— What to produce —
Update the listing below by replacing every instance of "Open" with "Launch", and leave everything else unchanged.

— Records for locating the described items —
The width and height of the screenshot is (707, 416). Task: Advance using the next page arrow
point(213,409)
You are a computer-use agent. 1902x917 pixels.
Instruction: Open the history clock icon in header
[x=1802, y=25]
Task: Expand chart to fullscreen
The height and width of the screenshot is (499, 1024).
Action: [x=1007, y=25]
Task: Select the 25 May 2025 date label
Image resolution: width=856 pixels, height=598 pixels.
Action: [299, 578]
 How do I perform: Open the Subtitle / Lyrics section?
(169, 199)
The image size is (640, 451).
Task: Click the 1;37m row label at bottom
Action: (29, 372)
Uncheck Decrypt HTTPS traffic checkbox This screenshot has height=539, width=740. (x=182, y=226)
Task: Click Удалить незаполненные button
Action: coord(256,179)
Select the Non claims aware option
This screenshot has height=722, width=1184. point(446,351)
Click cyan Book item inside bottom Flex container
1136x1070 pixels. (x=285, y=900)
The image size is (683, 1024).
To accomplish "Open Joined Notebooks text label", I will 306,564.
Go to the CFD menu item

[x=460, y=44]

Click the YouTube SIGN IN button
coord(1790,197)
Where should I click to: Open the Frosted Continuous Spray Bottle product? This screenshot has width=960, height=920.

— Result of the exercise —
The width and height of the screenshot is (707, 416). Task: Advance using the next page arrow
point(213,409)
You are a computer-use agent. 1902x917 pixels.
Instruction: Launch the history clock icon in header
[x=1802, y=25]
Task: Expand chart to fullscreen
The height and width of the screenshot is (499, 1024).
Action: [x=1007, y=25]
Task: Select the 25 May 2025 date label
Image resolution: width=856 pixels, height=598 pixels.
Action: [299, 578]
 How do I perform: Launch the Subtitle / Lyrics section?
(169, 199)
The image size is (640, 451).
Task: Click the 1;37m row label at bottom
Action: (29, 372)
Uncheck Decrypt HTTPS traffic checkbox This screenshot has height=539, width=740. (x=182, y=226)
Task: Click Удалить незаполненные button
Action: coord(256,179)
Select the Non claims aware option
This screenshot has height=722, width=1184. point(446,351)
Click cyan Book item inside bottom Flex container
1136x1070 pixels. (x=285, y=900)
The image size is (683, 1024).
To accomplish "Launch Joined Notebooks text label", I will 306,564.
Go to the CFD menu item

[x=460, y=44]

Click the YouTube SIGN IN button
coord(1790,197)
Where should I click to: Launch the Frosted Continuous Spray Bottle product? This screenshot has width=960, height=920.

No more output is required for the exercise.